__MATERIAL FOR THE TASK__
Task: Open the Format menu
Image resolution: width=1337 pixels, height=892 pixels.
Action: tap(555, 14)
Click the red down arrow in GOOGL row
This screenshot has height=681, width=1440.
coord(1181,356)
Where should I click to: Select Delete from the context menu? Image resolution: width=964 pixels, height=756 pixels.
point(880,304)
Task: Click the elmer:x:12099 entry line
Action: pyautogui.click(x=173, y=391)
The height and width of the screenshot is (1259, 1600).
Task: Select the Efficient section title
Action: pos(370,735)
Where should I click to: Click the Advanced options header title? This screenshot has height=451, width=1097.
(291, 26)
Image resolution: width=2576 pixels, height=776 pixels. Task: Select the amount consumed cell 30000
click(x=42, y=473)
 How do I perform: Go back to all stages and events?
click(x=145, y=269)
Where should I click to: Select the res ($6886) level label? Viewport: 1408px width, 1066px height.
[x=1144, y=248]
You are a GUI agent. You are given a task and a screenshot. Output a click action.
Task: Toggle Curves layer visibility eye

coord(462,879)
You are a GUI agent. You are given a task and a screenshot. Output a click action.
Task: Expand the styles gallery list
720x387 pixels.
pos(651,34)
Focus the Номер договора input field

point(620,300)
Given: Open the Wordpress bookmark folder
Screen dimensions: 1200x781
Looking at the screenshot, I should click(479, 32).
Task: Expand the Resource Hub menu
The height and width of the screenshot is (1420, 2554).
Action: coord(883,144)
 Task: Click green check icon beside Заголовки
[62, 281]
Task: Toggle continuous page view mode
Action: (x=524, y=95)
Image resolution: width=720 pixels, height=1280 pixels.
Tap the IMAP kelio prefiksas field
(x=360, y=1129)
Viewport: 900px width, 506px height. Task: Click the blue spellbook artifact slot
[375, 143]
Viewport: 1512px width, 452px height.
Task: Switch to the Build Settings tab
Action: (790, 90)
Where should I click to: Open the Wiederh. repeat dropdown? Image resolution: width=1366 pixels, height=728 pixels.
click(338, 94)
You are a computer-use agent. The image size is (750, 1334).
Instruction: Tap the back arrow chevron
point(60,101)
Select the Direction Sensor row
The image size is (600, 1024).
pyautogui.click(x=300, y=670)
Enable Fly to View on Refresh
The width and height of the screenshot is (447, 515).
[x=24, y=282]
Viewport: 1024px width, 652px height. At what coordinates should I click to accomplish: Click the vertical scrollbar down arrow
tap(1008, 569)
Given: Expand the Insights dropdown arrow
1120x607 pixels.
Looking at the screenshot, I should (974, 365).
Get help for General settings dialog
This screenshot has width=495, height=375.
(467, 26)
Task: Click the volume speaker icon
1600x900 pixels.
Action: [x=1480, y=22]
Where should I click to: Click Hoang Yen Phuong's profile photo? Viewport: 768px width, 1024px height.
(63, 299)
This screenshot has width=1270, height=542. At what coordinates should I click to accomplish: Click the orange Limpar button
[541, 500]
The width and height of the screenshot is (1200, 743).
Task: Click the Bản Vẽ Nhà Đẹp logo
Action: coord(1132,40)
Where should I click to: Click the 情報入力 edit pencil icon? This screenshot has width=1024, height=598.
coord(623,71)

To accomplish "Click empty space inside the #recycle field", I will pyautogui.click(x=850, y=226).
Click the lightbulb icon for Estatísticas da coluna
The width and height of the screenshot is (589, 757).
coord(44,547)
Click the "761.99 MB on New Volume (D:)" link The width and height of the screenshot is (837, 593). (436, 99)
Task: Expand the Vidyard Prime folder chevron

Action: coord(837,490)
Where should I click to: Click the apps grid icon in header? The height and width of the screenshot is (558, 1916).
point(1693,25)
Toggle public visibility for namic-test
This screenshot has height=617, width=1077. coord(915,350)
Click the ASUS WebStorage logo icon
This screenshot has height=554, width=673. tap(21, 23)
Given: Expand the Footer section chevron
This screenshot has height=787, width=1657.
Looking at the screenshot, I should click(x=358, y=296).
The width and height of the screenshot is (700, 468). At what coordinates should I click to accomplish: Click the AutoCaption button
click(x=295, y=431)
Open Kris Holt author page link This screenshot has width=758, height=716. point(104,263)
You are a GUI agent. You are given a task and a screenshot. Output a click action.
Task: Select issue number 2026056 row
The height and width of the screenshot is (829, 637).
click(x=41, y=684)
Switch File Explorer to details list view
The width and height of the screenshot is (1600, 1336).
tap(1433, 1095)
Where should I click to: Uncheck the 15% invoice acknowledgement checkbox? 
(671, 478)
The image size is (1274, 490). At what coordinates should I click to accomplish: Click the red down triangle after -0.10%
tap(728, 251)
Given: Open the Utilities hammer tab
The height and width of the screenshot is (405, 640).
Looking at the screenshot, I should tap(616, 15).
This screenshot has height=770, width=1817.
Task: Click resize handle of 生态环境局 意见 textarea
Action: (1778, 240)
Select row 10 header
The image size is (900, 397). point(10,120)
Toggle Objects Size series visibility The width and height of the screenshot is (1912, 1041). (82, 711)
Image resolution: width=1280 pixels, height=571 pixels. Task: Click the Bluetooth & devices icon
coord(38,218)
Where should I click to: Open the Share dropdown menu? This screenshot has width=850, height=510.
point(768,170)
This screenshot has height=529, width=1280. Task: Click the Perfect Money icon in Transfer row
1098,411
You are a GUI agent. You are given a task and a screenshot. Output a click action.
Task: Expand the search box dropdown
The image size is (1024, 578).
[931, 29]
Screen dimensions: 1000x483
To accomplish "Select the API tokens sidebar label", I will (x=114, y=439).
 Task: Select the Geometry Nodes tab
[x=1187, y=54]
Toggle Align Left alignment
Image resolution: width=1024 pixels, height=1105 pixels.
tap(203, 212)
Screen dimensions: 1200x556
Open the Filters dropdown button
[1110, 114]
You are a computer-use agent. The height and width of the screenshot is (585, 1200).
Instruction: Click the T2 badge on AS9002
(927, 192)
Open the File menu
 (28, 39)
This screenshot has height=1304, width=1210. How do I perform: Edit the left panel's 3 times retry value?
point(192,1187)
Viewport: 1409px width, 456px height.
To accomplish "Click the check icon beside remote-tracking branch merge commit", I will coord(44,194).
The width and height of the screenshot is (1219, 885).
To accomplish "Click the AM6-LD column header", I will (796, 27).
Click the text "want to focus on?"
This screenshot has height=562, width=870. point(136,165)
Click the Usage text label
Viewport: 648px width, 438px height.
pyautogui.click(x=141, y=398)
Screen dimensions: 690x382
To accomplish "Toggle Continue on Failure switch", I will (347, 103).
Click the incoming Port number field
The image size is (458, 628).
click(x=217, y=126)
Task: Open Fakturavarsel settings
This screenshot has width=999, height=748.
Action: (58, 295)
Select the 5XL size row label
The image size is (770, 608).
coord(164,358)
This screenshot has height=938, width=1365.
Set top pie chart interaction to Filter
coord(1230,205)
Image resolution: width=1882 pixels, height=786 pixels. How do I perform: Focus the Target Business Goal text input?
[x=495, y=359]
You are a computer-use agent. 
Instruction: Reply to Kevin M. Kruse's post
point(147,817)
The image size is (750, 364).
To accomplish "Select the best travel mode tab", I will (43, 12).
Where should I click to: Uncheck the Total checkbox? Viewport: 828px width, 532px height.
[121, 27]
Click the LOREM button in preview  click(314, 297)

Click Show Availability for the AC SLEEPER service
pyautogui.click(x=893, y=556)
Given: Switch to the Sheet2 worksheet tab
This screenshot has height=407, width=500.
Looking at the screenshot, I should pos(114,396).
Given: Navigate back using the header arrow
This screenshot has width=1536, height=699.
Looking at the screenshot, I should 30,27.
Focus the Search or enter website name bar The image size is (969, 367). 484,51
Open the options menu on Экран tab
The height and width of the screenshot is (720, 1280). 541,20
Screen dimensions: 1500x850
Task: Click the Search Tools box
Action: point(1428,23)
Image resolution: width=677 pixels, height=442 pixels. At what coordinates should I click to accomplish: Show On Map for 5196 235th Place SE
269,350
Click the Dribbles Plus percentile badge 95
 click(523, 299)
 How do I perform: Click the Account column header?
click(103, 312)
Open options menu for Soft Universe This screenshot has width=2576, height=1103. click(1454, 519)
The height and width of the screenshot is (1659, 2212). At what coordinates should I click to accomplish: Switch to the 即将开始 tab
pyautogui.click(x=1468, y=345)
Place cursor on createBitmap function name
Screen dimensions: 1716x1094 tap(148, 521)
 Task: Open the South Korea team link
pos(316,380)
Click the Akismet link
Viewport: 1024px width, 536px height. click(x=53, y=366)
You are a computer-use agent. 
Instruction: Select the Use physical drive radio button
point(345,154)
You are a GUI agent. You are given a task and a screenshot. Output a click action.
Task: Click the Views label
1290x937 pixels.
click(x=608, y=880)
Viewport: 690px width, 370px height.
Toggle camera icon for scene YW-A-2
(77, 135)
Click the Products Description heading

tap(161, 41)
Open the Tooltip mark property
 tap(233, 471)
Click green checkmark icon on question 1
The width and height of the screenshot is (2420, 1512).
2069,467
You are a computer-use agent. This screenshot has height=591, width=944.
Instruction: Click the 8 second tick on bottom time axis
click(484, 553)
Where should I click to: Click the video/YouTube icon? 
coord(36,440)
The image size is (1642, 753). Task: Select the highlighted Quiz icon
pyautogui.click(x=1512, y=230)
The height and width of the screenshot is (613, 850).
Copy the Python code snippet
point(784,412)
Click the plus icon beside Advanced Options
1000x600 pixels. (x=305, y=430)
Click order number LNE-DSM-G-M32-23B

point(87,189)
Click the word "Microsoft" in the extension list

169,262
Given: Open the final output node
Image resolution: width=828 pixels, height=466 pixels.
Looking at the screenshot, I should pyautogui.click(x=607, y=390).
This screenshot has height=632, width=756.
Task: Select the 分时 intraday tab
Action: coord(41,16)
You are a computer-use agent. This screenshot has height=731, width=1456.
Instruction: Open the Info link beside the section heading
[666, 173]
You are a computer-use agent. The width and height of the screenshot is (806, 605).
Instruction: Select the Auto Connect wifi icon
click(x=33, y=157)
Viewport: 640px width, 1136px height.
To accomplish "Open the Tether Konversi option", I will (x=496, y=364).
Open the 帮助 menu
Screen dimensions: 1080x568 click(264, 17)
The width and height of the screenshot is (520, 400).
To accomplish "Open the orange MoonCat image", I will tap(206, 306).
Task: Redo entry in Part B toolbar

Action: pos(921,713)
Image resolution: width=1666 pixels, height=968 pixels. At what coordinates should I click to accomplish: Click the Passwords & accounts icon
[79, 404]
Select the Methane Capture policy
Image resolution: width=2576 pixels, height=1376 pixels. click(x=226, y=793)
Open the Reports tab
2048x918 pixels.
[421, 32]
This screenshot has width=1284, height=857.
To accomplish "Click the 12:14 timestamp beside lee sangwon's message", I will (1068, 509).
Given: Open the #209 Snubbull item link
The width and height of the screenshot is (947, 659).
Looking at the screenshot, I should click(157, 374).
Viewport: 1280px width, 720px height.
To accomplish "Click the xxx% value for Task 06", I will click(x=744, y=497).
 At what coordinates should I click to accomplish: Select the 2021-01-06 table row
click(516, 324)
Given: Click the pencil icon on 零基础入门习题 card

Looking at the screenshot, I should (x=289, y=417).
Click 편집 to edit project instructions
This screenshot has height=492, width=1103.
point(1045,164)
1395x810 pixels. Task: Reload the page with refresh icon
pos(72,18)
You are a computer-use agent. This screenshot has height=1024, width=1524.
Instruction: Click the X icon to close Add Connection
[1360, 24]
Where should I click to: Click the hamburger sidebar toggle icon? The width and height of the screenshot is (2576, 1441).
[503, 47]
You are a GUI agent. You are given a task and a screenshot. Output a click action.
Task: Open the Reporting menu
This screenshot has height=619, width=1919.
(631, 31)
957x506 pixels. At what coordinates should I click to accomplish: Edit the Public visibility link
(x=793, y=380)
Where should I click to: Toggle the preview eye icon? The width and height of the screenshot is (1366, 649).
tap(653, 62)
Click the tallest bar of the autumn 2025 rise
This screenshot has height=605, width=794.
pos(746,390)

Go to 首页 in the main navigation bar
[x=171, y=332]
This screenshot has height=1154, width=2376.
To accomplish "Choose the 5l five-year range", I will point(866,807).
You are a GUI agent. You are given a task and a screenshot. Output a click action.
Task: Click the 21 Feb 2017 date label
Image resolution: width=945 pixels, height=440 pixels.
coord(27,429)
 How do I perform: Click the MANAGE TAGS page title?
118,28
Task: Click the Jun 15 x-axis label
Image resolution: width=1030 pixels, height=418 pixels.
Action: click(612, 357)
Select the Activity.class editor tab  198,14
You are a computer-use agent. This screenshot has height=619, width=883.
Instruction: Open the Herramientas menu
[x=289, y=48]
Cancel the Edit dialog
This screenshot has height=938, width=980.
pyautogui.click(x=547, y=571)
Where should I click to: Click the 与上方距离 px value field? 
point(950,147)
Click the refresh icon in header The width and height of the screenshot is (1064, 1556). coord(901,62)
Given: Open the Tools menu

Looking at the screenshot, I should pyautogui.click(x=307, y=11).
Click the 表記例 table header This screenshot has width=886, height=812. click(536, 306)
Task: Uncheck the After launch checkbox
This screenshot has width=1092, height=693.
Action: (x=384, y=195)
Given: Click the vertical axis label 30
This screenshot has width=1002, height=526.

__PROBLEM STATEMENT__
Could you return exactly the stretch of the data above that starts at the line with "The image size is (458, 628)." and ends at the line with "Open options menu", both lines included?

__YOUR RESPONSE__
The image size is (458, 628).
click(x=217, y=126)
Task: Open Fakturavarsel settings
This screenshot has width=999, height=748.
Action: (58, 295)
Select the 5XL size row label
The image size is (770, 608).
coord(164,358)
This screenshot has height=938, width=1365.
Set top pie chart interaction to Filter
coord(1230,205)
Image resolution: width=1882 pixels, height=786 pixels. How do I perform: Focus the Target Business Goal text input?
[x=495, y=359]
You are a computer-use agent. 
Instruction: Reply to Kevin M. Kruse's post
point(147,817)
The image size is (750, 364).
To accomplish "Select the best travel mode tab", I will (43, 12).
Where should I click to: Uncheck the Total checkbox? Viewport: 828px width, 532px height.
[121, 27]
Click the LOREM button in preview  click(314, 297)

Click Show Availability for the AC SLEEPER service
pyautogui.click(x=893, y=556)
Given: Switch to the Sheet2 worksheet tab
This screenshot has height=407, width=500.
Looking at the screenshot, I should pos(114,396).
Given: Navigate back using the header arrow
This screenshot has width=1536, height=699.
Looking at the screenshot, I should 30,27.
Focus the Search or enter website name bar The image size is (969, 367). 484,51
Open the options menu on Экран tab
The height and width of the screenshot is (720, 1280). 541,20
Screen dimensions: 1500x850
Task: Click the Search Tools box
Action: point(1428,23)
Image resolution: width=677 pixels, height=442 pixels. At what coordinates should I click to accomplish: Show On Map for 5196 235th Place SE
269,350
Click the Dribbles Plus percentile badge 95
 click(523, 299)
 How do I perform: Click the Account column header?
click(103, 312)
Open options menu for Soft Universe This screenshot has width=2576, height=1103. click(1454, 519)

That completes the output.